Glioblastoma is a type of incurable brain cancer with a median survival rate of under two years. The tumors are highly resistant to treatment and difficult to operate on due to their location in the brain. Standard of care for the disease usually involves a maximal safe resection followed by radiotherapy and chemotherapy. However, success rates are low and tumors tend to return.
Reporting in Nature Cancer, scientists at UCSF have identified a possible reason for the recurrence. Using 86 primary-recurrent, patient-matched, paired glioblastoma samples from a UCSF biobank containing tumor tissue and adjacent non-malignant tissue, the team analyzed communications between the two types of cells.
Upon comparison, the researchers found that non-malignant nerve cells in the tumor adjacent tissue called glia expressed pro-growth signals causing the cancer cells to regrow. These cell extrinsic signals in the tumor microenvironment led to mesenchymal transition, tumor recurrence and finally therapy resistance.
The scientists identified this as a stress response following standard glioblastoma therapy called phenotype switching due to the change in cellular phenotype from terminally differentiated back to a mesenchymal, cancerous and radiation-resistant state. According to the researchers, the pathway responsible for this change was stimulated by the activator protein (AP1).

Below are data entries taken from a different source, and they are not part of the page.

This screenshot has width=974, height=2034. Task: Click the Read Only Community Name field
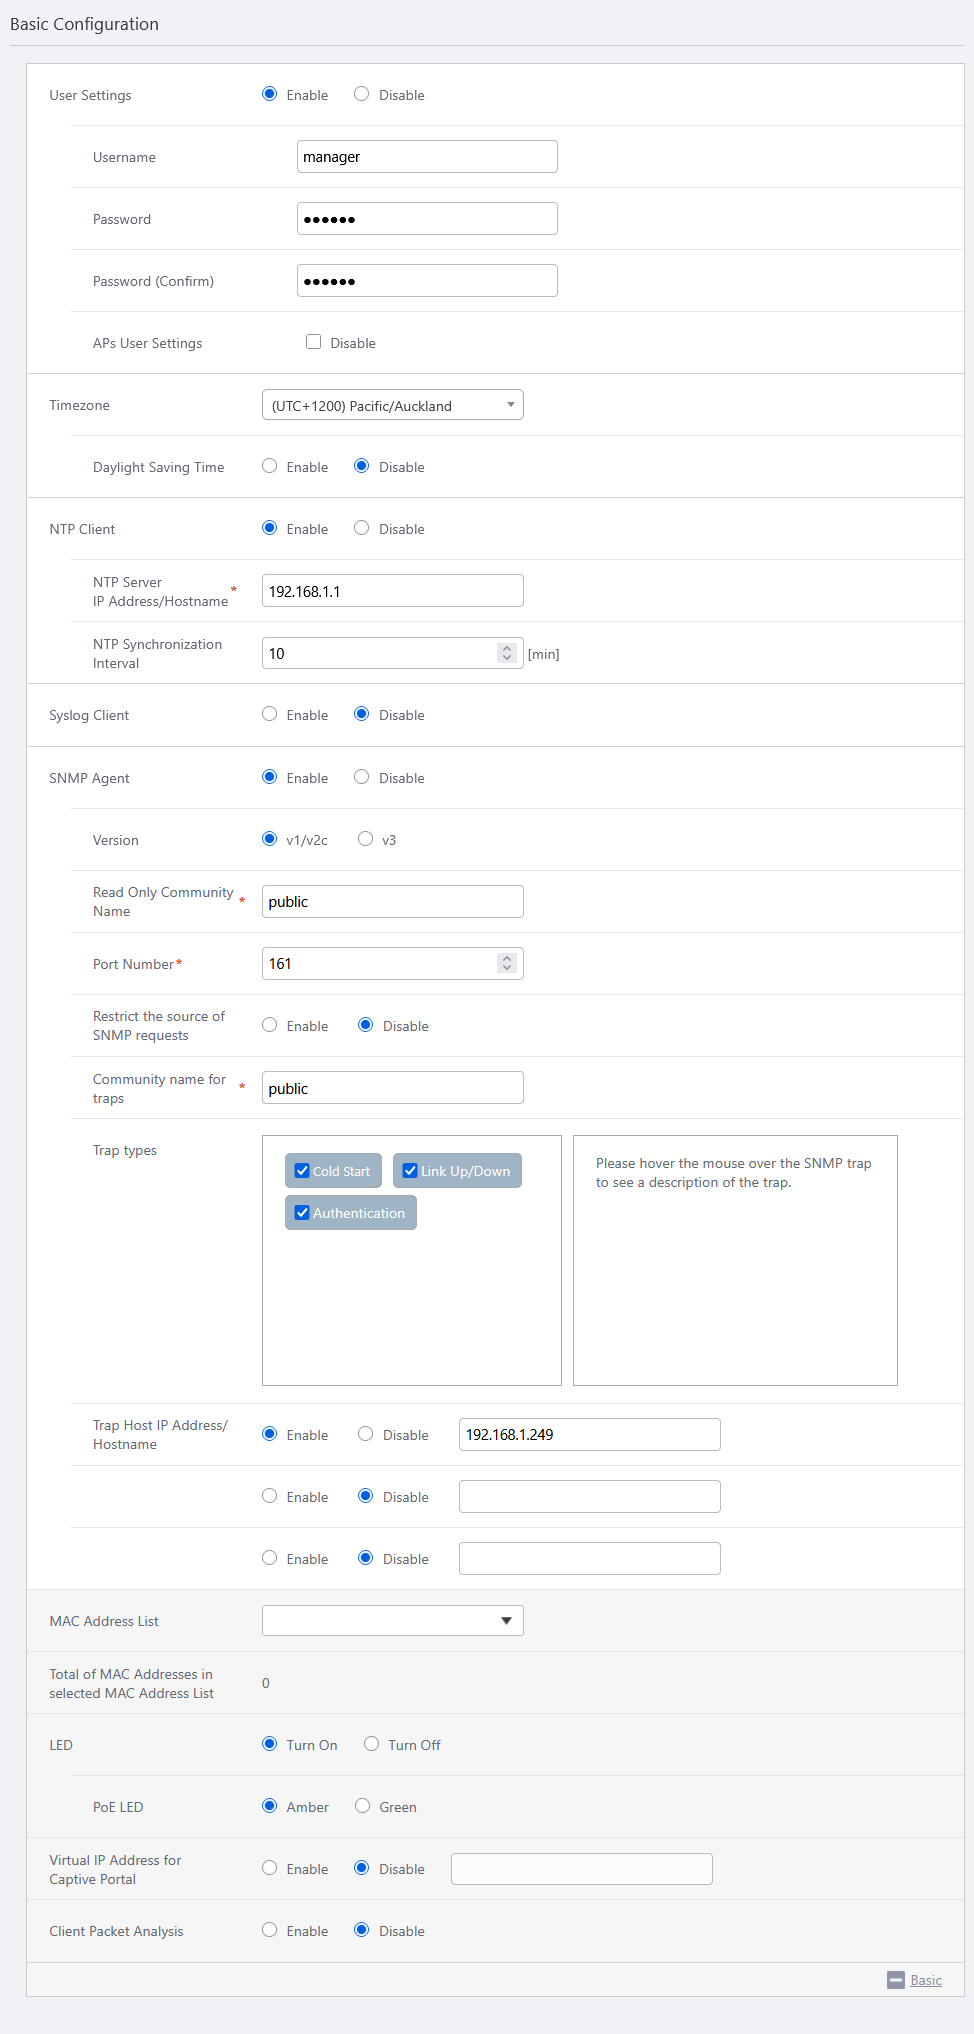pos(392,901)
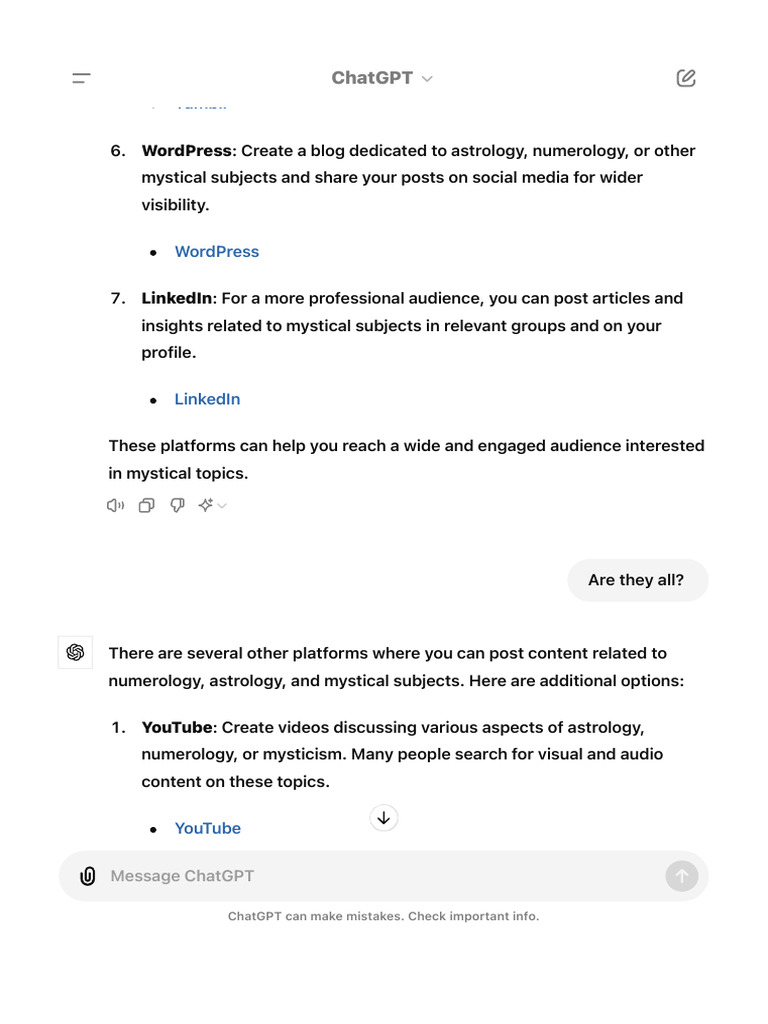Expand the ChatGPT model selector
Viewport: 768px width, 1024px height.
[381, 78]
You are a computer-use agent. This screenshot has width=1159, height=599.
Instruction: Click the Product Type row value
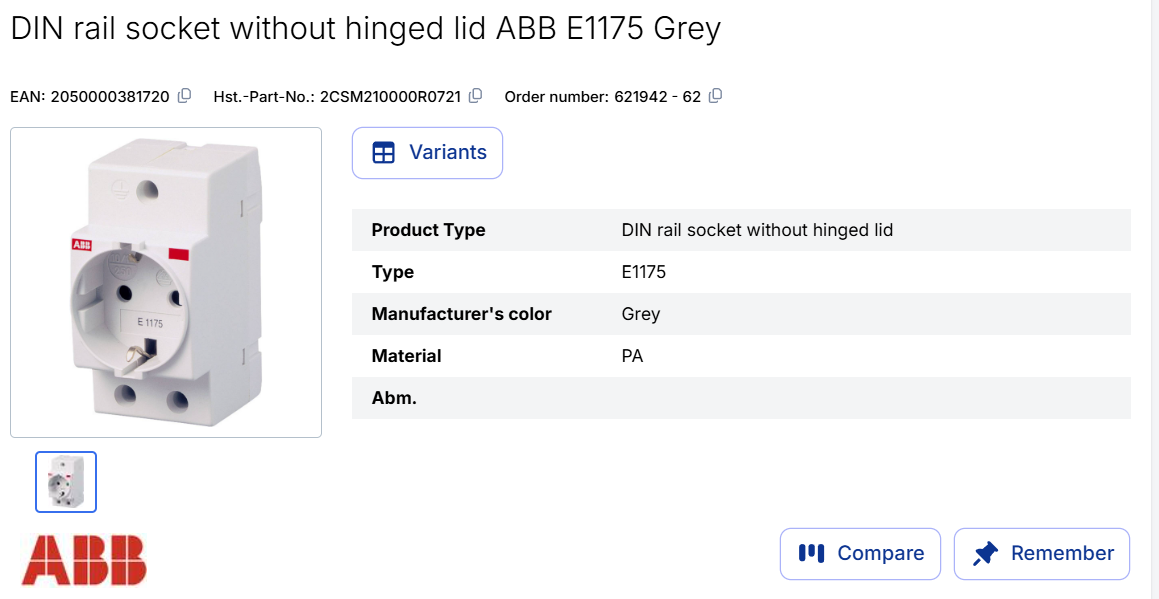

“We asked if there is another mechanism that explains therapeutic resistance,” said Aaron Diaz, PhD, associate professor of neurological surgery at the UCSF Weill Institute for Neurosciences and senior author of the study. “Our study concludes that, rather than a genetic evolution, there is a phenotypic plasticity or transition which allows these cells to evade therapy.”
For each tumor biopsy the scientists performed single-nucleus RNA sequencing measuring the transcriptome-wide gene expression in individual cells. Using this technique, they were able to compare expression of signal receptors to their known ligands between the different tissues and identify the drivers of tumor recurrence in glioblastoma. Finally spatial transcriptomics was conducted to validate the results.

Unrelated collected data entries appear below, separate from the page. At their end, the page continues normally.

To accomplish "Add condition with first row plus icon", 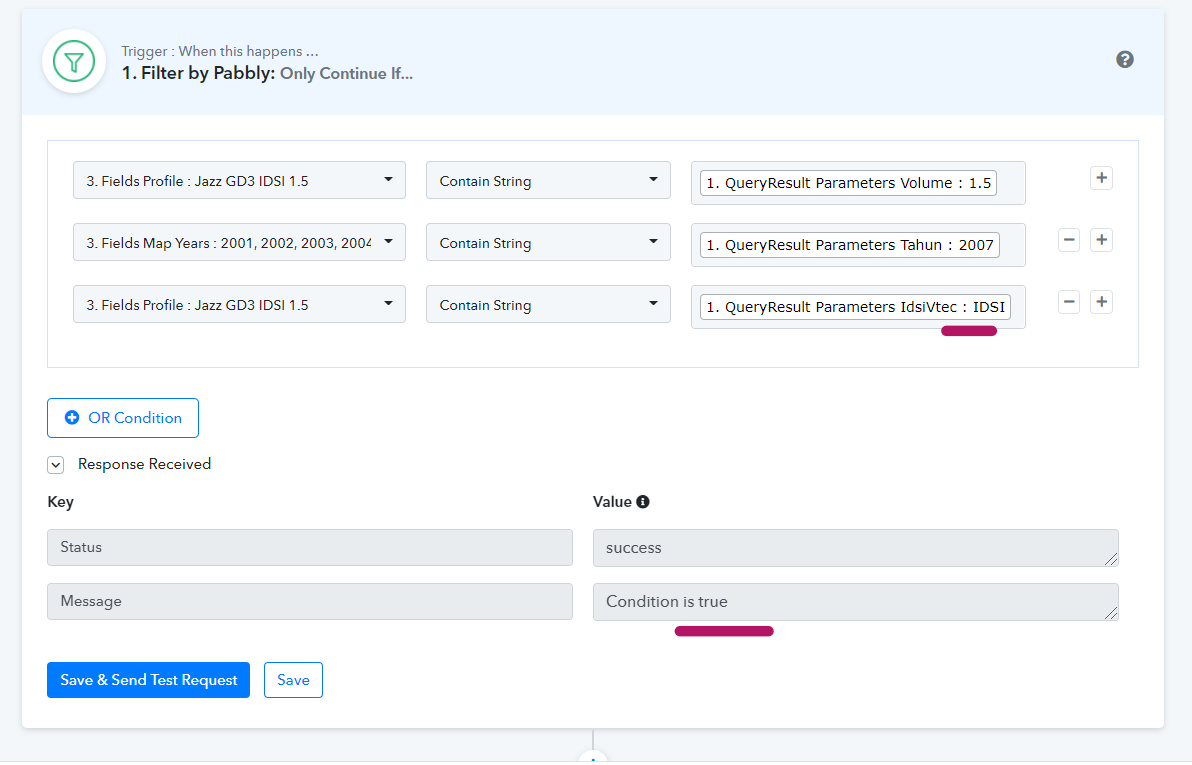I will 1101,178.
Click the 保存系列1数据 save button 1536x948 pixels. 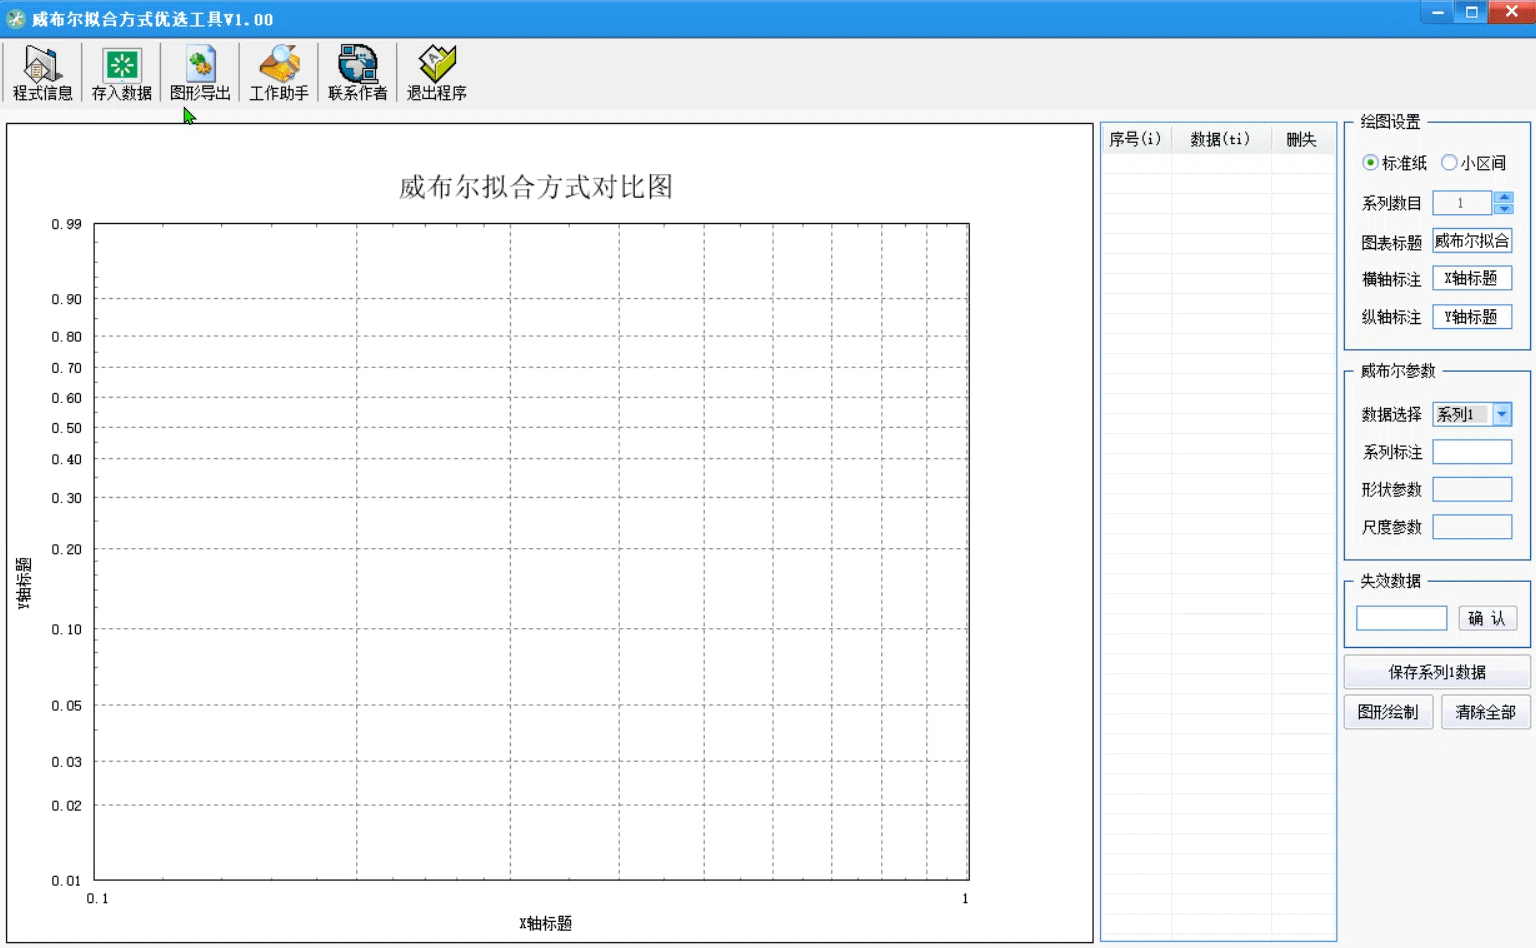click(1437, 671)
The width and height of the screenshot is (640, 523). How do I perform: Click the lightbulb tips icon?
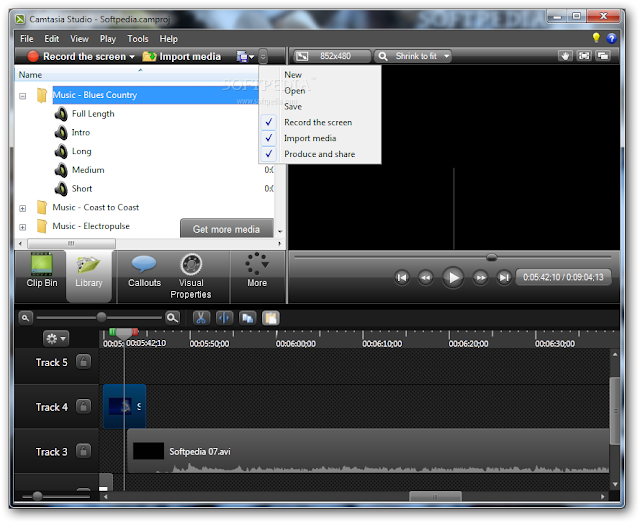[x=596, y=38]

“This is the first single-cell longitudinal study of this scale in glioblastoma. It’s also a study that could be done only at UCSF, because it represents decades of careful biobanking of surgical specimens. Since all the specimens came from UCSF, we know that the treatment histories are homogeneous, in that each patient received only standard-of-care therapy. It’s both this cohort’s scale and treatment uniformity that enable us to see past patient specific effects to the underlying biology of the disease,” Diaz concluded.